- Texte visé : Projet de loi, adopté par le Sénat, après engagement de la procédure accélérée, relatif à la lutte contre les fraudes sociales et fiscales, n° 2115
- Stade de lecture : 1ère lecture (2ème assemblée saisie)
- Examiné par : Commission des affaires sociales
À la seconde phrase de l’alinéa 3, substituer au mot :
« deux »
les mots :
« trois » .
Il est proposé d'allonger d'une semaine, le délai de réponse contradictoire conféré au bénéficiaire d'une aide.
Tel que rédigé, le présent article ne tient pas compte de la situation des populations les moins connectées et les plus fragiles. Il est nécessaire de les protéger contre les erreurs administratives et de garantir un droit à la défense effectif, en tenant compte, par ailleurs, aux réalités locales (délais postaux, accès à internet, zones blanches, insuffisance des infrastructures de transport public etc.) et du temps d'accès à un avocat, s'il entend se faire assister.

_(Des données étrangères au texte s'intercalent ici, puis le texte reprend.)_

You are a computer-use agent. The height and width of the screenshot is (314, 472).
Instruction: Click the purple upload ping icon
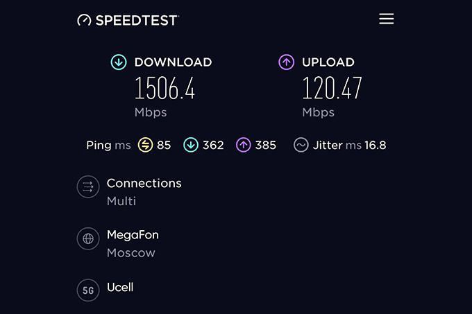coord(244,145)
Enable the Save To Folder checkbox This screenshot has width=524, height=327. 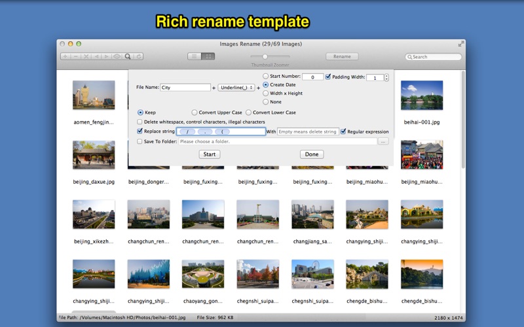coord(140,141)
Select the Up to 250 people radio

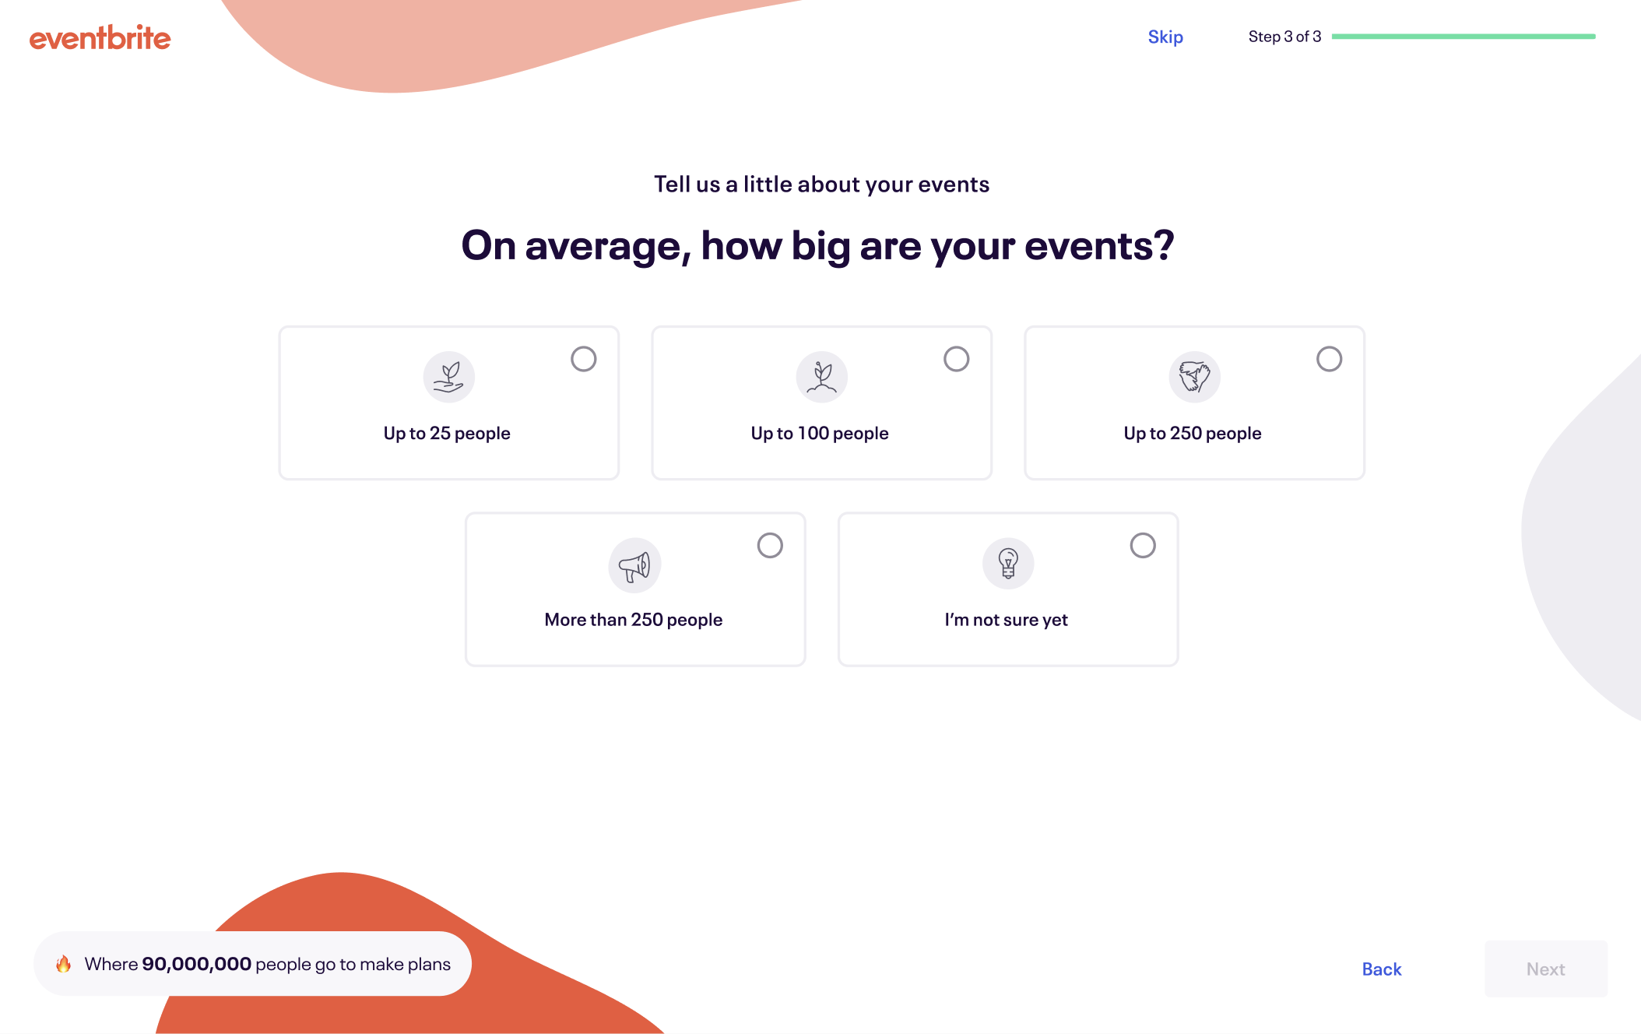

Autre point. Il est nécessaire de rappeler qu'il existe une perte de délais réelle pour les usagers, résultant d'une pratique administrative consistant à sursoir à l'envoi immédiat des courriers et attendre l'atteinte de volumes de 500, 1000 courriers pour procéder à des envois groupés. Ce délai augmenté vient également pallier à cette réalité, laquelle prive de quelques jours, l'action du bénéficiaire, lorsque cette décision n'est pas notifiée par LAR. Cet amendement a été travaillé en collaboration avec l'Ordre des Experts Comptables de la Martinique.